Typically in advanced patients like your grandfather Lupron will be continued even though it no longer controls an increasingly large population of the cancer cells. In a patient with significant spinal metastases, there is a danger that restarting Lupron will cause an abrupt expansion of the metastases, and that can cause permanent crippling. :( That's because Lupron causes a brief acceleration of testosterone production for up to two weeks typically, before it leads to a great drop in testosterone. The highly effective solution is for the patient to take an "antiandrogen" drug, usually Casodex or flutamide, for at least a week or two before starting the Lupron. ;) I'm a layman, but from what I've learned this looks like a vital precaution to me for someone like your grandfather.

In fact, many of us are using Lupron (or Zoladex, or equivalent) plus the antiandrogen plus either finasteride or Avodart in a triple hormonal blockade combination. That might help your grandfather, as he might be producing a lot of testosterone via the adrenal glands, which are not controlled by Lupron. The Primer addresses that topic also. (Intermittent triple hormonal blockade has basically been my sole therapy for eight years, so I've learned a lot about it.) There might be some additional quality of life impacts from the antiandrogen, but they would probably be mild and quite tolerable, especially with Casodex. (Liver function monitoring is needed with antiandrogens to protect against a rare and reversible side effect.) Apparently there are no additional negative side effects from adding finasteride or Casodex. It's possible the antiandrogen, perhaps with the Avodart or finasteride, would bring great relief to the back pain by helping shrink the spinal metastases a bit, as I understand it.

Another possibly effective option is to complement Lupron with a secondary hormonal blockade drug such as ketoconazole (with hydrocortisone). However, secondary blockade is normally reserved until primary use of an antiandrogen with Lupron has failed, and it's possible that your grandfather would respond well to the addition of an antiandrogen.

Another non-chemo drug to which about 50% of advanced patients respond is Lukein, a drug that boosts the immune system. Dr.
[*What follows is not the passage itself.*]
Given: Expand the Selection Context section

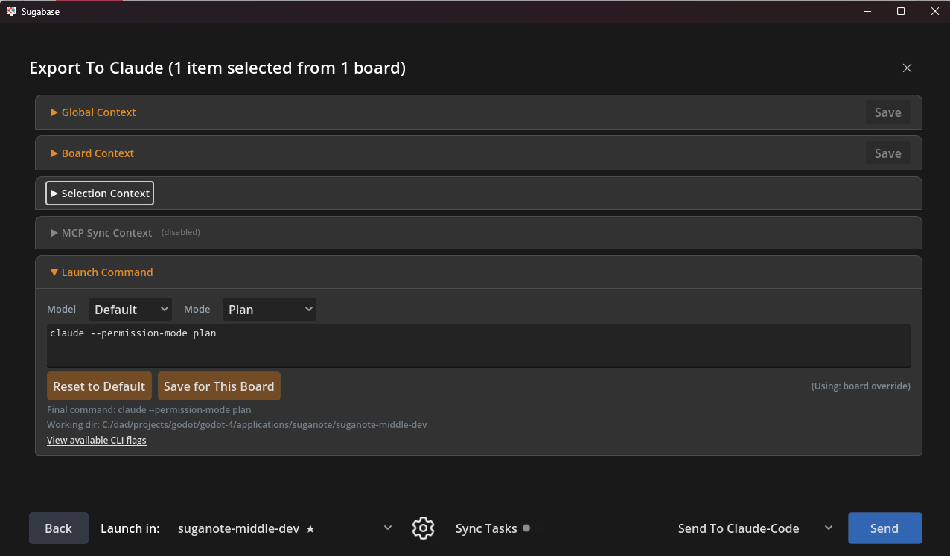Looking at the screenshot, I should point(100,194).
Eric Klein of the University of California, San Francisco, is the leading researcher with Lukein, but other doctors are using it in their clinical practices. Dr. Charles Myers has written very favorably about it in his recent and highly readable book "Beating Prostate Cancer - Hormonal Therapy & Diet." Dr. Myers describes awesome responses
in some of his own patients in the book - in men with PSAs in the thousands who came to see him in desperate straights. :angel: Dr. Myers also describes other tactics that might be effective for someone like your grandfather.

As someone familiar with scientific research, you probably already know about the US Government's wonderful website [url]www.pubmed.gov[/url], which is sponsored by the National Library of Medicine. :angel: (I mention this site as it is appropriate to cite Government websites on this board.) You can see some of the published research behind the suggestions above by searching the site. Unfortunately, as I noted above, much of the research is still informal.

I hope you and your family find something that will give your grandfather comfort and will hold down his prostate cancer.